PyData NYC: The Really Short Version

Nov 24, 2014

Here are my notes from PyData with links for more details. This isn’t a complete list, and in some cases my notes don’t really do justice to the actual talks, but I hope that these will be helpful to anyone who’s feeling PyData FOMO until the videos are released.

Disclaimer: I took almost no notes on the second day so a bunch of my favorite talks are missing.

High Performance Text Processing with Rosetta

This library is a highly optimized NLP library with a focus on memory efficiency.

TextFileStreamer - provides a streaming tokenizer. Good for memory efficiency.
DBStreamer - Ditto but for data in a DB.
Can be easily combined with online learning methods.
An IPython notebook with example code can be found here.

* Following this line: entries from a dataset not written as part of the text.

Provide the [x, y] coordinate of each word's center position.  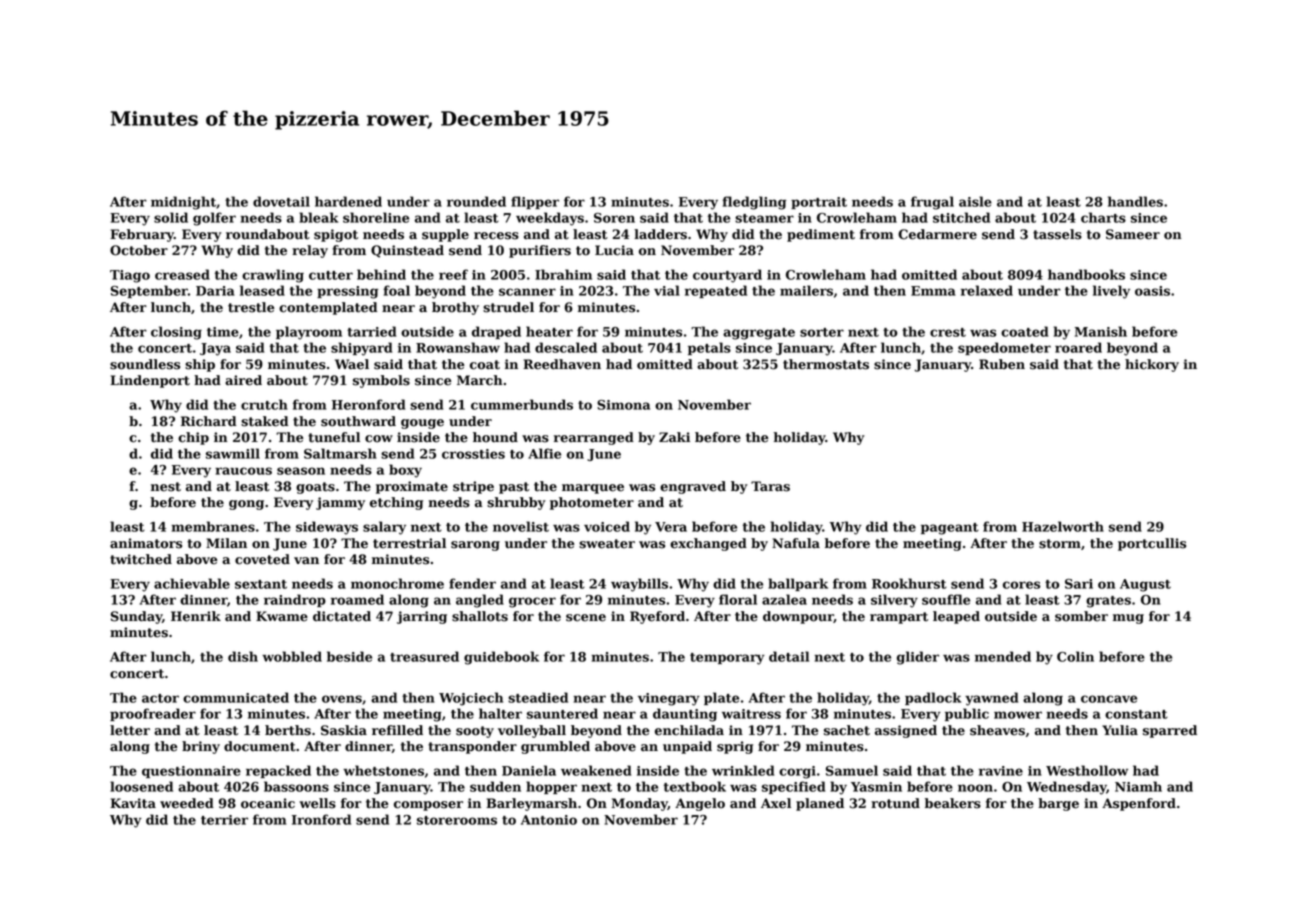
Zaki [674, 437]
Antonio [549, 820]
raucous [243, 471]
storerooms [457, 820]
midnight [183, 203]
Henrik [196, 616]
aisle [975, 201]
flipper [535, 202]
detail [789, 656]
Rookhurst [909, 583]
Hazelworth [1063, 526]
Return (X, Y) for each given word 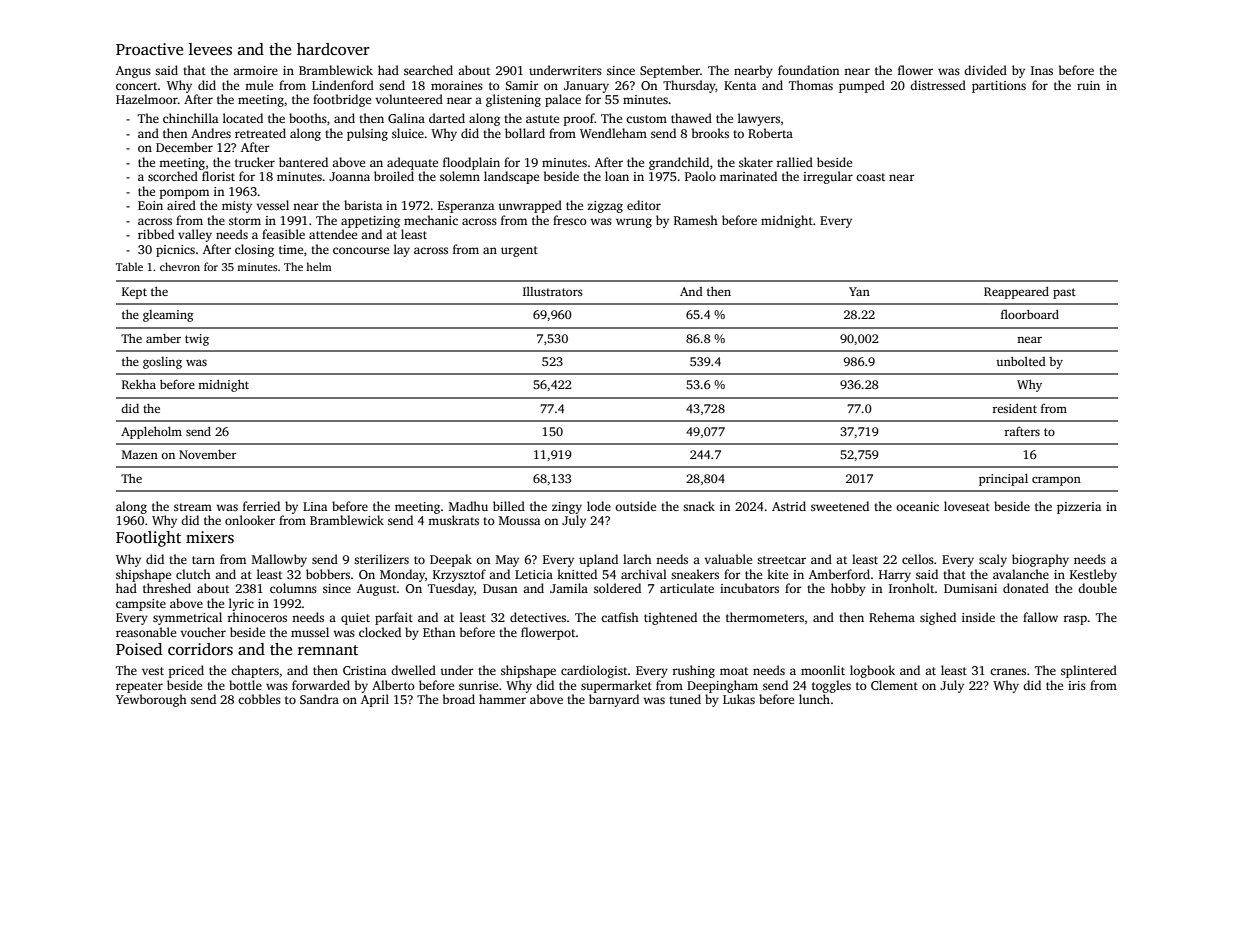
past (1064, 293)
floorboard (1030, 314)
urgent (519, 251)
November (207, 454)
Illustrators (553, 291)
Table (129, 266)
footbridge (342, 100)
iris (1077, 685)
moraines (457, 85)
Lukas (739, 699)
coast (870, 177)
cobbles (259, 699)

Python in the Hadoop/Spark Ecosystem

Bcolz - A columnar data container that can be compressed (supported by Blaze).
Impyla - Python client and Numba-based UDFs for Impala.
Streamparse - lets you run Python code against real-time streams of data. Integrates with Apache Storm.
Kafka-python - Kafka protocol support in Python.
Anaconda cluster - Bringing the Python ecosystem to Hadoop and Spark.
Libcloud - Python library for interacting with many of the popular cloud service providers using a unified API.

Data warehouse and conceptual modelling with Cubes 1.0

Light-weight Python framework and OLAP HTTP server for easy development of reporting applications and aggregate browsing of multi-dimensionally modeled data. The slides for this talk are already online.

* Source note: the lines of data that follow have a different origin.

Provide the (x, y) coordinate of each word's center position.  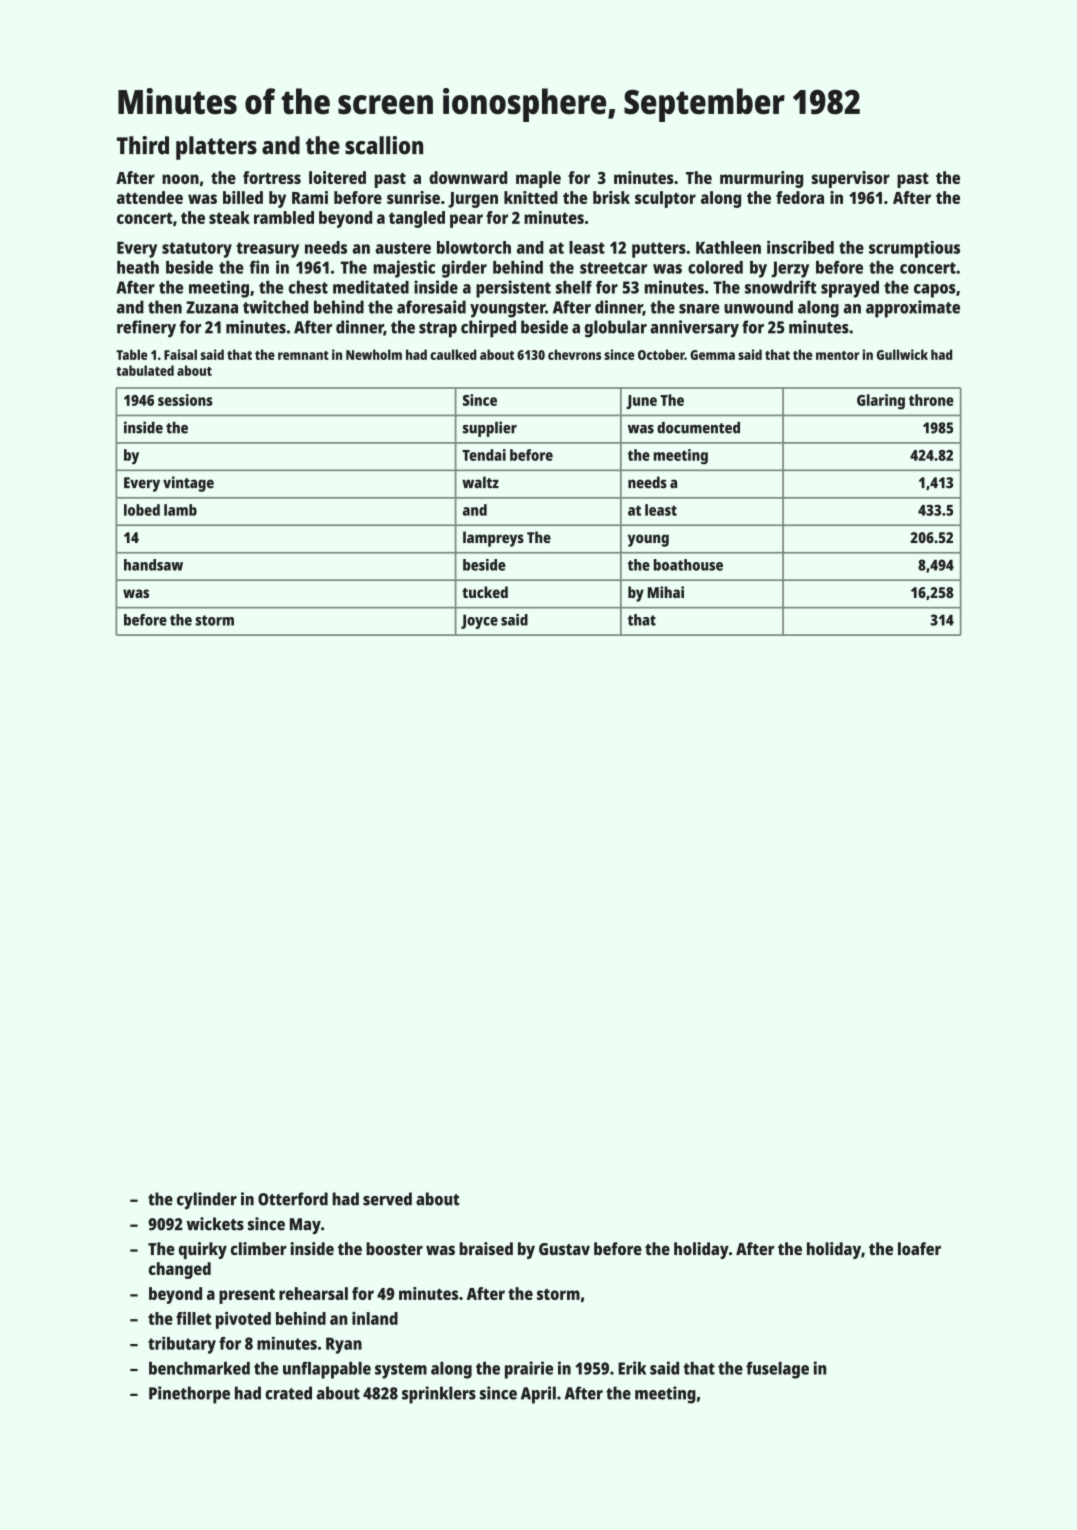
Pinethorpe (189, 1395)
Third (143, 145)
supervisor (851, 179)
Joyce (479, 621)
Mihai (666, 592)
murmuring (761, 179)
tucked (485, 592)
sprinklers (439, 1395)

Works best with aggregating categorical data.
Cubes visualizer - Cubes Visualizer is an application for browsing and visualizing data from a cubes Slicer server.
Has Google analytics support built-in (good way to drill into google analytics data?).
Cubesviewer - Visual tool for exploring and analyzing OLAP databases.
http://checkgermany.de/ - example application.

How to Make Your Future Data Scientists Love You

Excellent talk with common mistakes made by many companies, and how to avoid making Data Science hard or impossible in the future. My notes on this talk don’t really do it justice, so please see Sasha’s blog for more details.

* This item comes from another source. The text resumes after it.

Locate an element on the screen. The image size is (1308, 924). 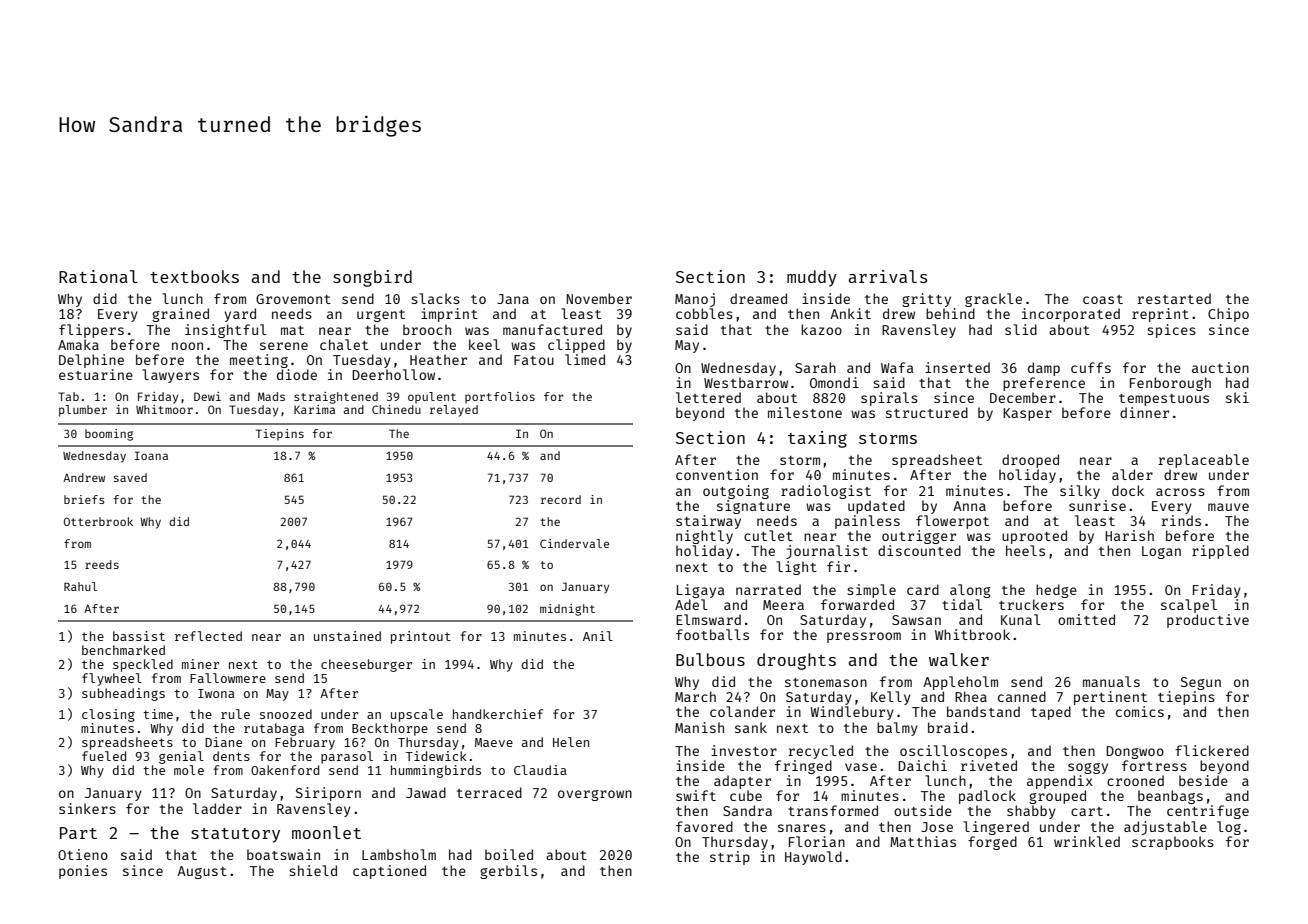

Is your data set complete?
Is your data correct?
Is your data connectable?

Command-line utilities for exploring your data:

csvkit
bitly data_hacks - histogram.py

Recalling with precision

Awesome talk about measuring and tracking predictive model performance. The speaker Julia open sourced the web app they developed at Stripe called “top model” right before her talk.

Simple Machine Learning with SKLL 1.0

SKLL is a wrapper around scikit-learn that makes prototyping predictive algorithms as easy as creating a CSV and running a python script. I got a chance to talk extensively with the speaker and it seems like they’ve done a good job of handling most of the typical gotchas of scikit-learn.

That’s all for now, I’ll send out an update once the videos are live.